MARION LELEU: Weil schon das erste Zusammenspielen mit Franziska Hahn, Wolfgang Hasleder und Alexander Koderisch eine Offenbarung war. Auf dem Programm stand „Der Tod und das Mädchen“ von Franz Schubert. Dieses Streichquartett hatte ich vorher schon oft gespielt. Da merkt man sehr schnell, ob die anderen Musiker das jetzt einfach professionell abspielen, oder ob das Stück auch wirklich verstanden wird und darüber hinaus ein gemeinsames Verstehen möglich wird. Und bei unserer ersten Probe, bei einer bestimmten Stelle schaute ich nur kurz zu Wolfgang an der ersten Geige, und er war sofort da. Und auch mein Blick zu Alexander am Cello zeigte mir, der war sofort da. Da dachte ich: „Wow, wir kennen uns kaum, trotzdem sind wir bei diesem Stück auch innerlich zusammen.“

Von der Gründung eines eigenen Streichquartetts war da noch nicht die Rede?

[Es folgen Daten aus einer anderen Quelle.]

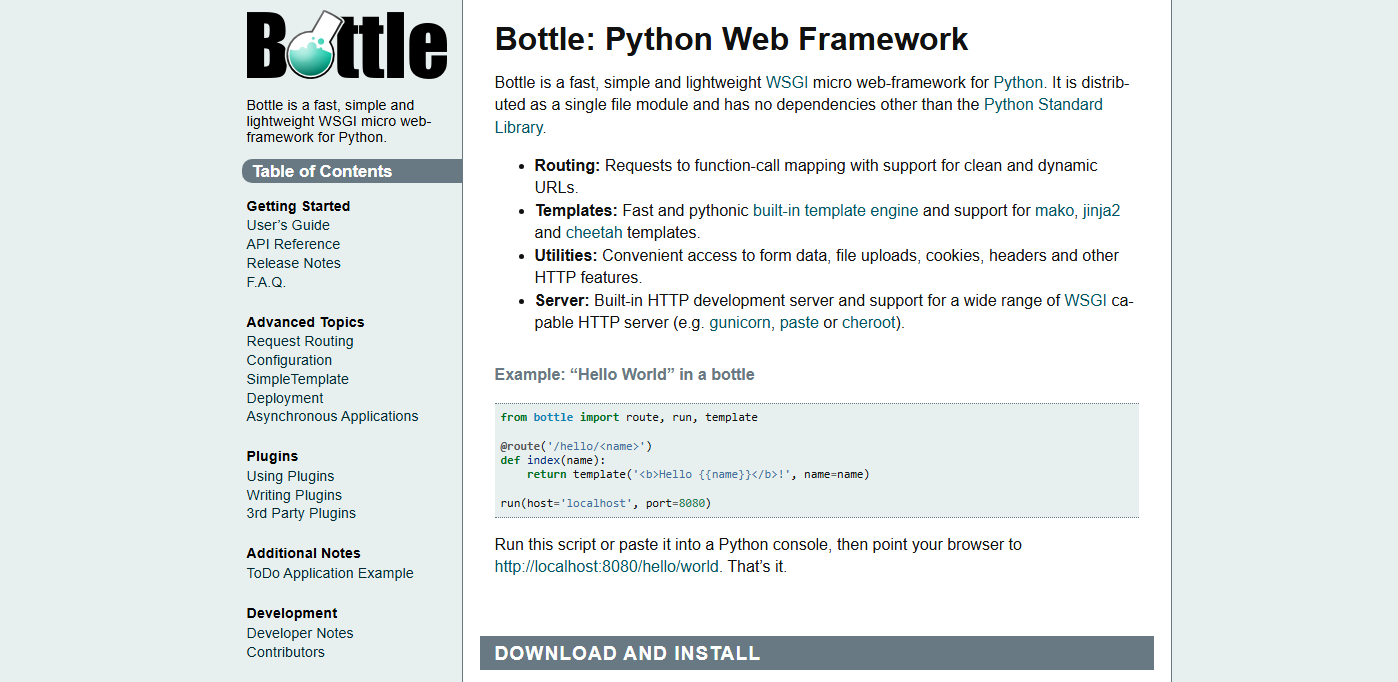Image resolution: width=1398 pixels, height=682 pixels.
Task: Click the Download and Install heading
Action: 627,653
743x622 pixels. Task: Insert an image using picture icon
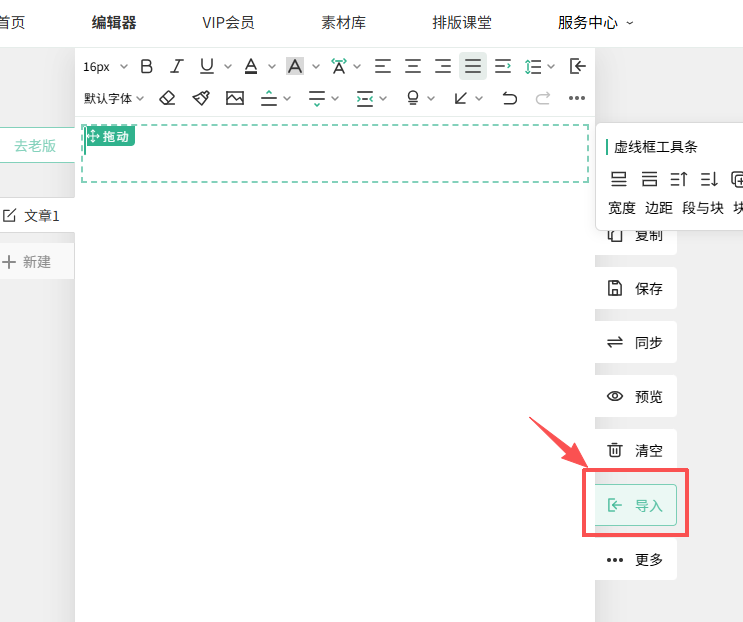coord(235,98)
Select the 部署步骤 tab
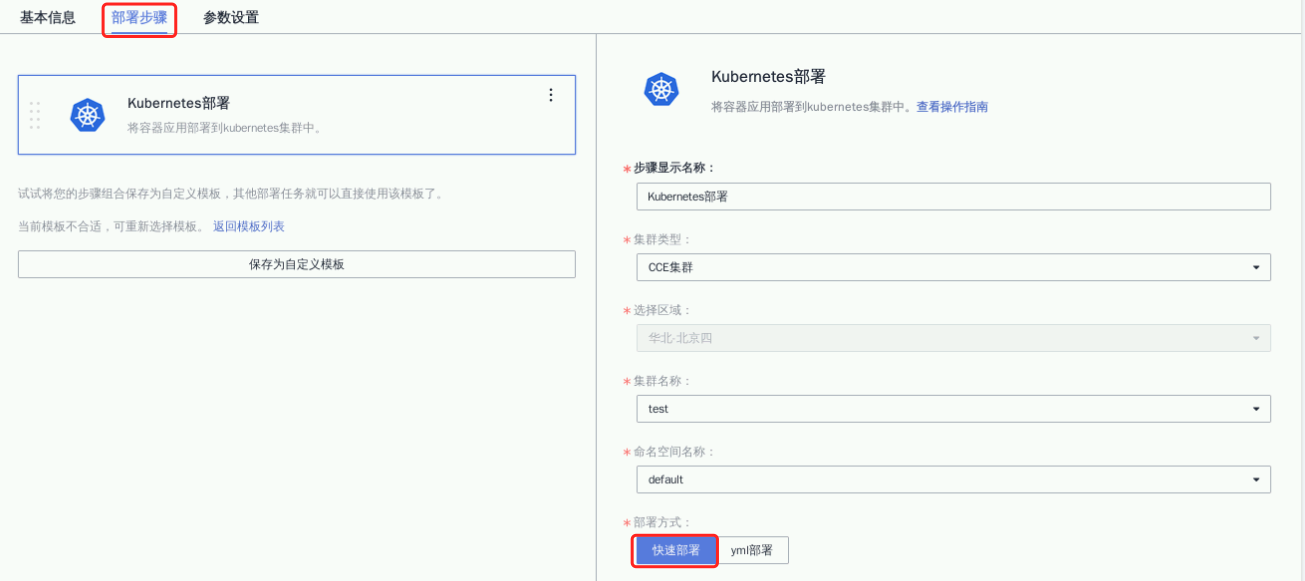 point(139,18)
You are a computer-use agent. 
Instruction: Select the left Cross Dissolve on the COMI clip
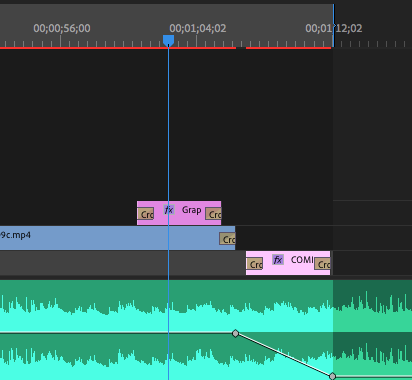(254, 264)
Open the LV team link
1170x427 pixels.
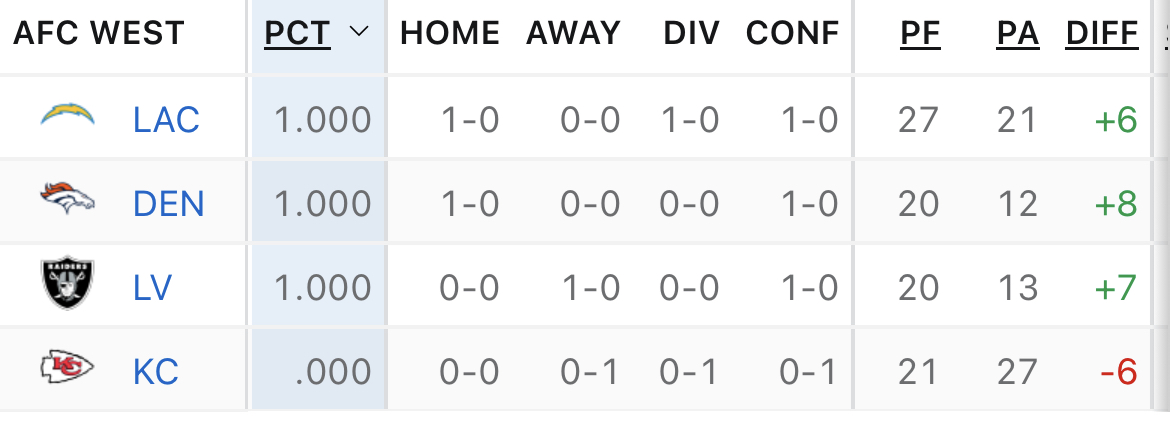click(x=153, y=288)
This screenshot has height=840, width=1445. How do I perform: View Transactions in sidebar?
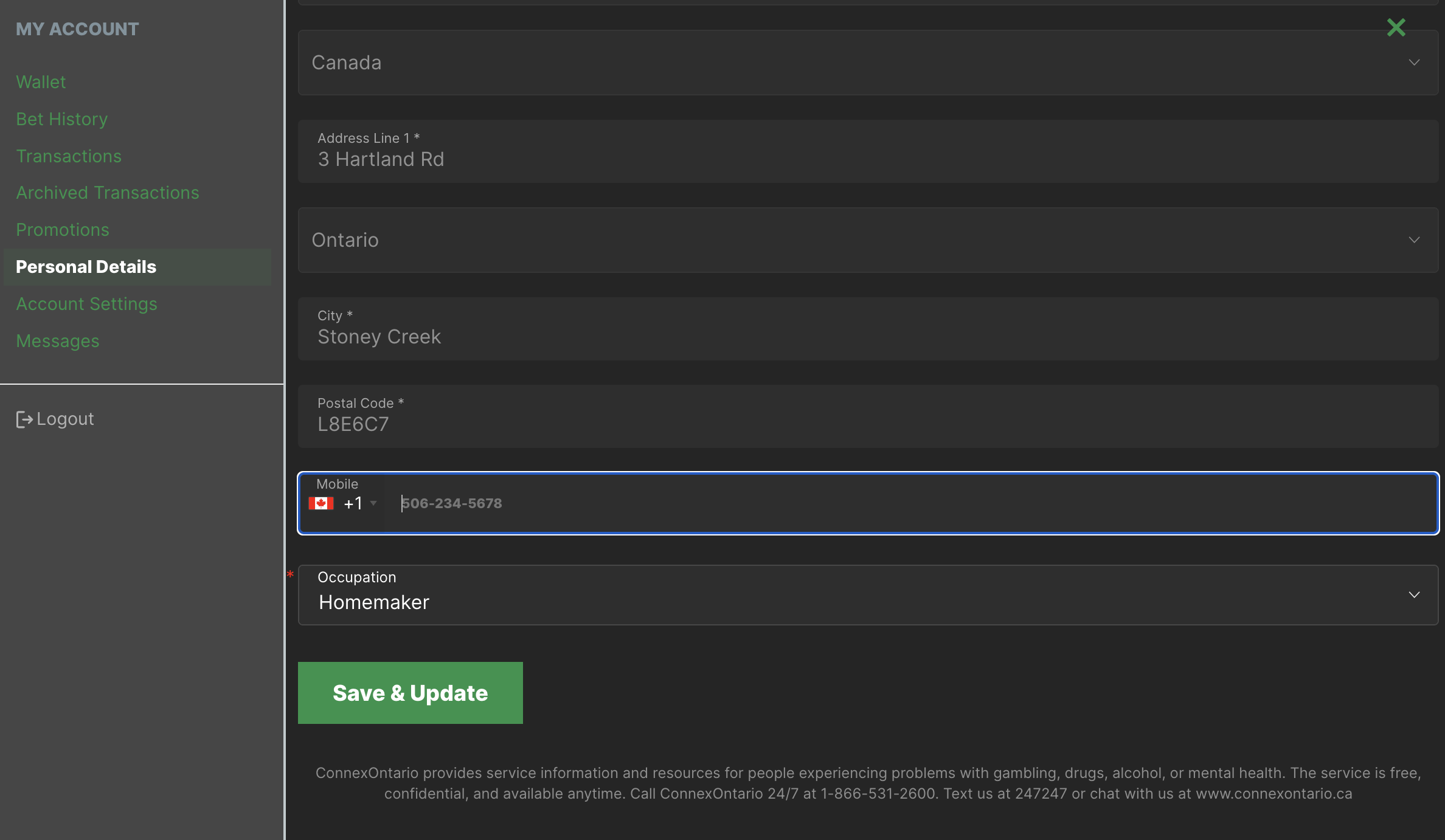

MARION LELEU: Nein, und ich glaube, das war das Gute bei uns. Dass wir ein Quartett gründen wollen, davon war zuerst überhaupt nicht die Rede. Wir haben einfach erst einmal zusammen gespielt, in der Probe und dann auf der Bühne. Und da haben wir erkannt, dass es funktioniert und wir diesen Weg einfach weiter zusammen gehen wollten.

Aber gleich alle 16 Streichquartette von Beethoven?

WOLFGANG HASLEDER: Die Entscheidung für Beethoven stand ziemlich schnell fest. Die Gattung des Streichquartetts war nach nur knapp 50 Jahren seit ihrer Entstehung auf dem Zenit ihrer Entwicklung angelangt. Das hat ganz wesentlich mit der so innovativen wie synthetisierenden Kraft Beethovens zu tun. Nach so viel Musik des 17. und 18. Jahrhunderts, die wir uns unabhängig voneinander erschlossen hatten, erschien es uns unausweichlich, sich nun als historisches Streichquartett der größten Herausforderung – aber auch der lohnendsten Aufgabe –, also dem Korpus der Streichquartette Beethovens, zu widmen. Das heißt natürlich nicht, dass wir nicht Werke anderer Komponisten spielen. Die Wiener Klassiker, Schubert, aber auch Lokalmatadore, wie etwa der von Beethoven hochgeschätzte Prinz Louis Ferdinand oder Fanny und Felix Mendelssohn.

MARION LELEU: Wenn man sich intensiv mit Beethoven beschäftigt, entdeckt man in bestimmten Sätzen Ähnlichkeiten, kann auch eine Entwicklung erkennen. Auch die so kontrovers diskutierten Metronomzahlen Beethovens erschließen sich dann plötzlich in ihrer das Gesamtwerk überspannenden Systematik.

Sie spielen historisch informiert, also auf Darmsaiten. Eine besondere Herausforderung?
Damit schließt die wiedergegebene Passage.